Globally, the infant nutrition industry invests an estimated 3-4% of its annual turnover into research and development.
All research complies with high standards of scientific integrity and is conducted in an open and transparent manner. Full clinical research papers are published in scientific peer reviewed journals.
Manufacturers of infant milks and foods are highly regulated, ensuring the highest standards in safety and quality – above those required for other types of food. The composition of, and process for producing infant milks and food are based on scientific research and strict regulation governed by the EU and UK authorities.
In the UK, manufacturers of infant formula and follow-on formula comply with all UK regulations and legislation, which incorporate principles of the World Health Organization (WHO) International Code of Marketing of Breast Milk Substitutes. For more information on regulation visit our infant nutrition regulation page here.
The UK Government and its regulating agencies are responsible for the implementation of the EU legislation into UK law. This is done by assessing whether domestic law is consistent with EU law, and legislating through Statutory Instruments in Parliament.

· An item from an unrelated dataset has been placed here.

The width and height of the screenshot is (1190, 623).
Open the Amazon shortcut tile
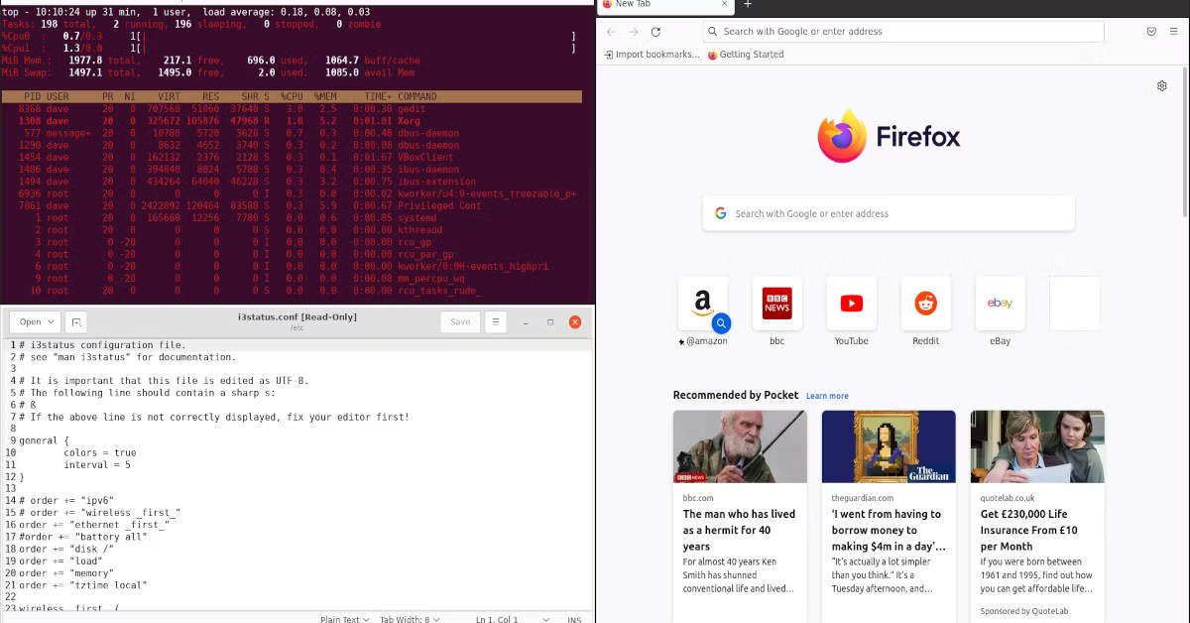(703, 301)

Relevant departments will also issue guidance on how regulations should be implemented. These include:
- The Department of Health and Social Care (DHSC). It is responsible for setting policy on infant nutrition and will implement all regulations, including those relating to infant formula, follow-on formula and other foods for infants and young children. The Scientific Advisory Committee on Nutrition (SACN) is an advisory committee of independent experts that provides advice to the Department of Health, as well as other government agencies and departments.
- The Food Standards Agency (FSA). Its role is to protect public health in relation to food throughout the UK with a focus on food safety. It also works closely with the European Food Safety Authority (EFSA), which provides scientific advice to the European Commission on all areas of food policy.
- The Department for Environment, Food and Rural Affairs (Defra). It is the primary authority for food policy in the UK. Defra works closely with the DHSC, FSA and others to deliver policy and legislation of food, and its enforcement.
As with all food, Trading Standards Officers enforce national regulation at a local level. The Advertising Standards Authority (ASA) regulates advertising across all media.